### Given text
***

It would of course be possible to solve any particular gap with a special
LP method or interface. I see three problems with that:

1. These special-purpose methods would increase in number over time, and
make the new interface less clean and more cluttered. I really like how
clean it is right now.
2. This requires us to know in advance what special-purpose methods are
needed. There are probably other developers out there with a very different
set of testing needs than mine that I'd never think of. This is
particularly difficult in an Apache-licensed project, where APIs are built
in public but often consumed in private organizations.
3. Some developers who need special-purpose LP methods won't be paying
attention to this thread, or only realize a gap later when building a new
feature, and will have to file a JIRA and either wait for the next HBase
release or just use the old minicluster anyway. That's not a good developer
experience.

Providing a normal mode (the new interface) and an "expert" mode (the
pointer to the inner HBaseTestingUtil for server-side code testing) keeps
the interface clean with just a single additional accessor, and allows
developers to adopt the new interface with confidence, knowing that if
there's a gap they can always work around it easily without a JIRA. Marking
the expert mode LP(COPROC, REPLICATION) makes it clear that it _is_ an
expert mode, just for server-side testing.

Or if you prefer, there could be a ServerTestingHBaseCluster interface that
extends TestingHBaseCluster and adds the extra HBTU accessor, with an
LP(COPROC, REPLICATION).

Could you please explain more about what you don't like about exposing HBTU
even for limited cases? There seems to be an assumption that downstream
developers will follow directions for an IA.Private on HBTU by not using
it, but not follow directions for IA.Private annotations on classes
reachable from HBTU?

***

### Data shown
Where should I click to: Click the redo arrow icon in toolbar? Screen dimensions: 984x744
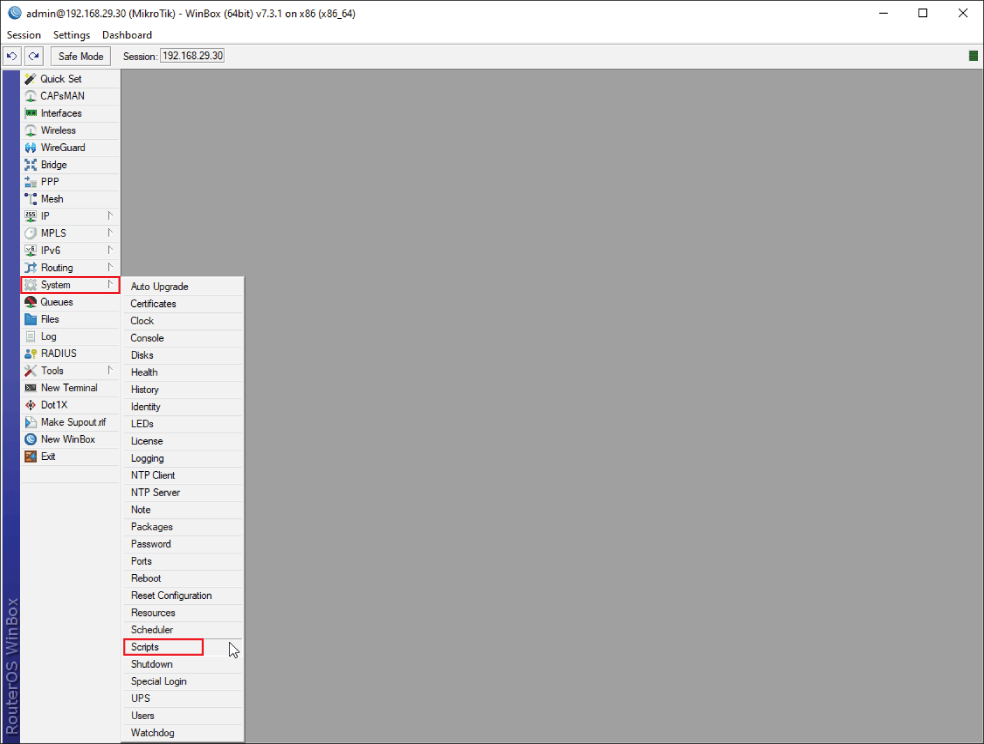[34, 56]
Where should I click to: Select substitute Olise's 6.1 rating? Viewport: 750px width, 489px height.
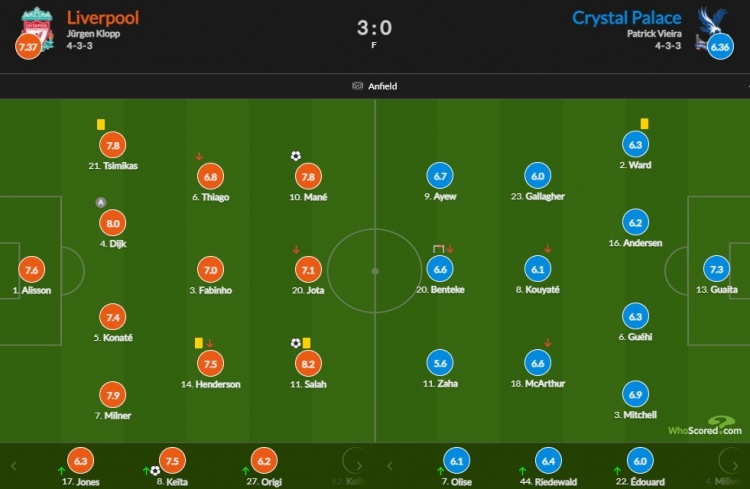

***

### Request 1
Please translate this sentence from the HBase testing discussion into Spanish: "There are probably other developers out there with a very different set of testing needs than mine that I'd never think of."
### Request 2
Continue the HBase testing discussion from its final sentence.

### Output 1
Probablemente hay otros desarrolladores por ahí con un conjunto de necesidades de prueba muy distinto al mío en el que yo nunca pensaría.

### Output 2
Thanks,

Geoffrey



On Wed, Jul 21, 2021 at 1:21 AM 张铎(Duo Zhang) <[email protected]> wrote:

> Inline
>
> Geoffrey Jacoby <[email protected]> 于2021年7月21日周三 上午4:43写道:
>
> > Thanks for creating the JIRA for adding the Configuration object.
> >
> > To make the discussion more concrete, I did an initial pass through many
> of
> > the minicluster tests at my dayjob, and here are the gaps I've found so
> > far. These don't count many cases where convenience methods on the HBTU
> are
> > used, but where the tests could be easily modified to use existing client
> > APIs instead.
> >
> > * An enormous number of both internal and Phoenix tests execute MapReduce
> > jobs (for example, Phoenix builds its secondary indexes via MapReduce).
> It
> > doesn't appear possible to run MapReduce jobs through the new testing
> > framework. (I filed HBASE-26102 for this.)
> >
> Usually, you do not need to start a mini MR client for running MR job, it
> will execute locally. Most HBase tests in hbase-mapreduce module do not
> start an actual mini MR cluster.
> And the current MiniMRCluster has already been deprecated in hadoop...
>
> >
> > * A test which uses two miniclusters which share the same mini-ZK quorum
> > under different znodes
> >
> What is the goal for these tests? In HBase, we do this when testing
> replication, but I think it is also OK to use different zk clusters? Unless
> there are problems when starting two zk clusters, then we should try to fix
> this problem.
>
> >
> > * An end-to-end test that verifies that a batch job that appends Cell
> Tags
> > to Delete markers it creates via a coproc in fact writes the Tags. This
> > requires getting a reference to the Region from the minicluster and
> > creating a RegionScanner because the HBase client APIs expressly prevent
> > reading Cell Tags. Supporting this would go against the
> > TestingHBaseCluster's design philosophy, so the old minicluster is still
> > necessary for it.
> >
> This is indeed a problem. We should find a way to let users verify the
> tags, as we do not leak it to client side. We could have something with
> IA.LP to expose the Region interface, maybe.
>
> >
> > So far, I think that with HBASE-26098 and HBASE-26102 the overwhelming
> > majority of internal tests would be fine with the new streamlined
> > TestingHBaseCluster. But not all of them, and there are valid reasons a
> > downstream developer might sometimes need the lower-level control the
> HBTU
> > gives.
> >
> > That's why I still believe that the premise that only HBase and Phoenix
> > need to directly test server-side components is incorrect, because
> > _downstream developers can create server-side components_ like coprocs
> and
> > replication endpoints.
> >
> > My suggested solution:
> > 1. Expose the inner HBaseTestingUtil in TestingHBaseClusterImpl on the
> > TestingHBaseCluster interface as getTestingUtil()
> > 2. Change the InterfaceAudience for HBaseTestingUtil and its related
> > classes to IA.LimitedPrivate(COPROC, REPLICATION) to indicate that these
> > are intended for limited use cases testing server-side integration logic.
> > As Phoenix is primarily a series of coprocs, that would apply to it as
> > well.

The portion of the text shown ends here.